I’m already culling many recipes from the original Elegante Theetisch for reasons of space or practicality. Some will likely find a home in future books—perhaps one centered on ice cream, perhaps one on drinks. My publisher suggested leaving out the puff pastry recipes altogether. They stopped including puff pastry in their own seminal reference works decades ago, which tells you something.

If I include it, will my readers put the book down in horror and run away?
And yet….
If anything, these recipes demonstrate Le Goullon’s mastery at its most impressive. Puff pastry is exactly the kind of thing that reveals the true scale of his skill, especially under the conditions of a historical kitchen.
No refrigeration. No freezer. At best, a cool stone in a root cellar.
To make even a simple puff pastry tarte filled with fruit preserves, a cook of his era would have needed to do far more than mix flour and butter. Sugar had to be cut and ground by hand. Butter had to be churned, preserved, and later washed in cold well water to remove the salt before it could be used properly. Fruit had to be pitted and preserved, which itself meant yet more labor and yet more sugar to cut and grind. Flour had to be kept dry and sifted to the proper degree. Baking trays had to be ordered from a smith or tinsmith. Depending on the household, someone might even need to instruct other workers in how to build and maintain an ice house. And then, of course, there was the oven: the fire had to be built, judged, and tended with the sharp attention of a hawk.
Under those conditions, puff pastry wasn’t simply a recipe. It was a giant feat of organization, labour, skill, and nerves of steel.
I KNOW from my years of experiments with Monsieur Le Goullon’s recipes that they are deeply delicious and worth the effort. Puff pastry simply belongs to his repertoire, and it was a core of fine baking in his period. If I want to understand historical baking properly, I cannot keep pushing it to the edge of the plate - even if the recipes ultimately may not make the editorial cut.
Dig in!
So really, in comparison, I have it easy.
I have refrigerated and ready to use butter.
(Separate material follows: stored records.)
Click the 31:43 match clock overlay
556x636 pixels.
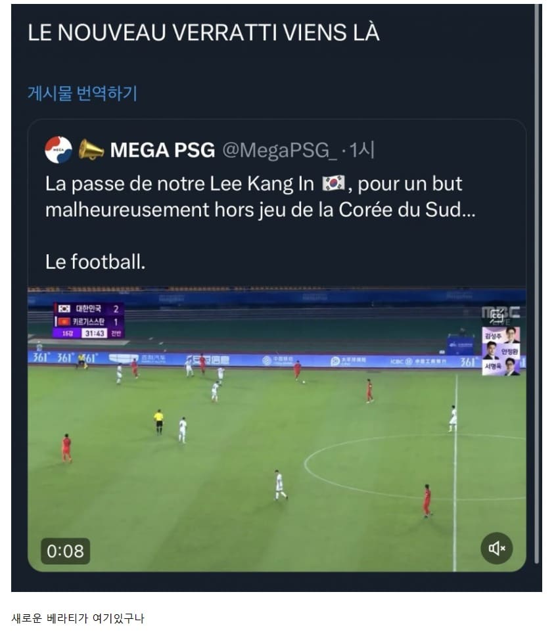click(x=95, y=333)
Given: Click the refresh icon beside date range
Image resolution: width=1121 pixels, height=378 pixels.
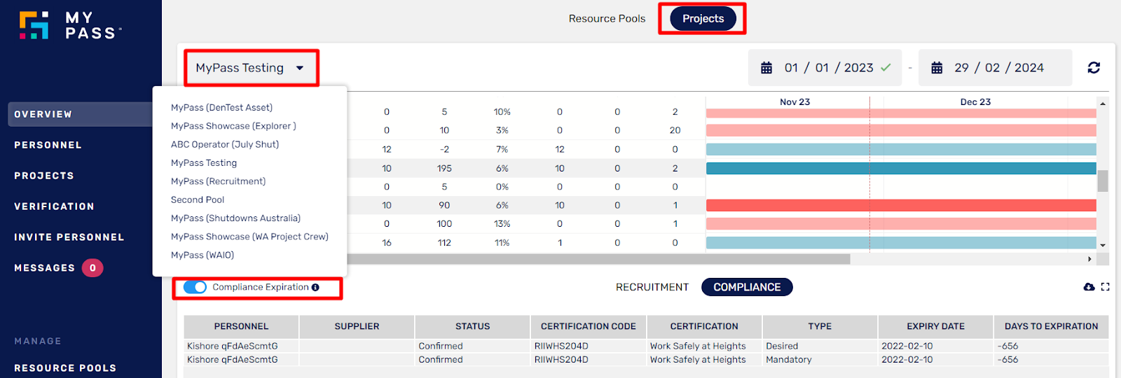Looking at the screenshot, I should pyautogui.click(x=1094, y=68).
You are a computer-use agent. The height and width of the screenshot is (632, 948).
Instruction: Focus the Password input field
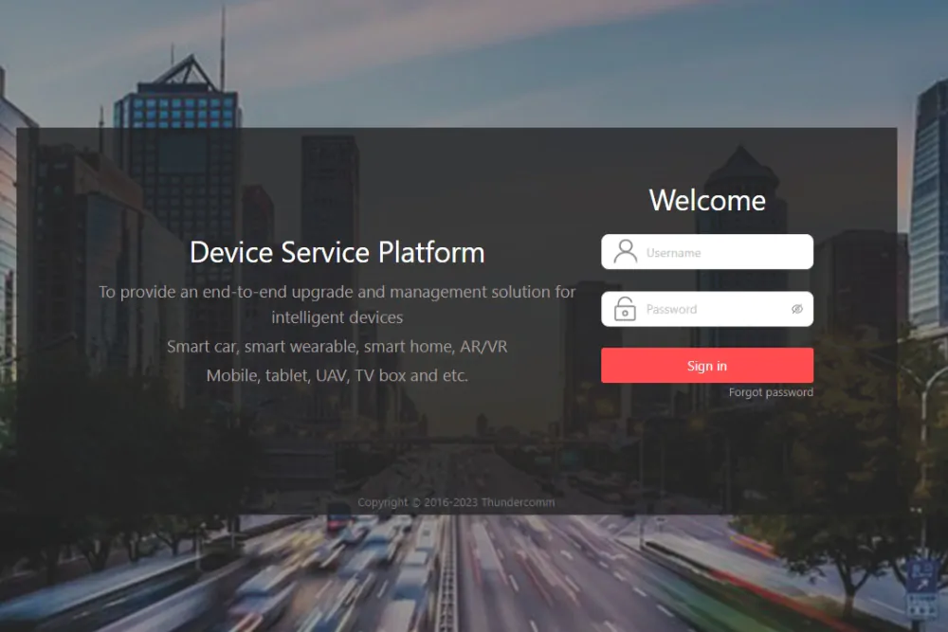[x=711, y=309]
I have granulated sugar, finely milled flour, dependable ovens, freezers, a temperature controlled kitchen and a granite slab I picked up years ago for just this use. I have reference books, video tutorials, and the luxury of failing privately in my own kitchen without disappointing an entire court or household.
My homework is overdue, it’s Sunday night and I need to get out of my own way and just do it.
Not because every reader will go on to laminate butter into dough, but because some recipes are worth confronting precisely because they intimidate us. Because they remind us that the cooks that came before us were solving problems, managing materials, and producing elegance under conditions that would make most modern bakers weep.
So yes, puff pastry remains there on the edge of my plate, still the thing I’ve been saving for last.
It’s time to dig in.
The Basic Recipe
500 g fine flour
500 g butter
1 egg
2 teacups of fresh ice water (so, we can assume at least 200–250 ml)
2 tablespoons cognac
Sounds simple, right?
The Directions
Le Goullon’s directions then proceed to stretch across two full pages, beginning with the instruction to work the dough until it has the same consistency as the butter—which is, of course, wonderfully vague.
Because before he gets there, he spends about half a page explaining how to wash the butter free of its preserving salt in summer, plus a second method for washing it in winter. In the end, the butter must be cold, firm, and zäh—which in this case means tough or supple—but not so cold that it breaks.
Yes. Crystal clear now. Thank you.
Once I have mixed the dough, I am to roll it out on a straight table to the thickness of a little finger, place the perfectly tempered butter in the middle, and fold the dough over it from all four sides. Fine. No problem.
Then I am to roll the dough thinner until it has the diameter of a pipe stem and the length of that same long table. After that, I am to fold it back together so that both ends meet in the middle. Which ends? The long ones or the short ones? No matter. Rest it, and repeat this process four times in total.
Le Goullon warns that the laminating must be done with the utmost care, or else the butter will be “burnt through” and lose the strength to lift the dough. Not quite a full explanation of the science behind lamination, but all right.
He also specifies that this should be done in a root cellar or wine cellar in summer, makes sense, and in a tempered room in winter. Which is to say: not warm.
Not warm at all.
In one of his other books, written as a guide for servants and Hofmarschälle, Le Goullon explains that rooms for entertaining guests should not be overheated, but kept at a cosy and comfortable 18°C (64.4°F). Eighteen degrees! Above 18°C, according to him, guests will start to sweat and feel uncomfortable. I’d hardly consider that ballroom at the breaking point to scathingly hot; at 18 degrees I am wearing my Stanfields thermal underwear and layering up like an onion.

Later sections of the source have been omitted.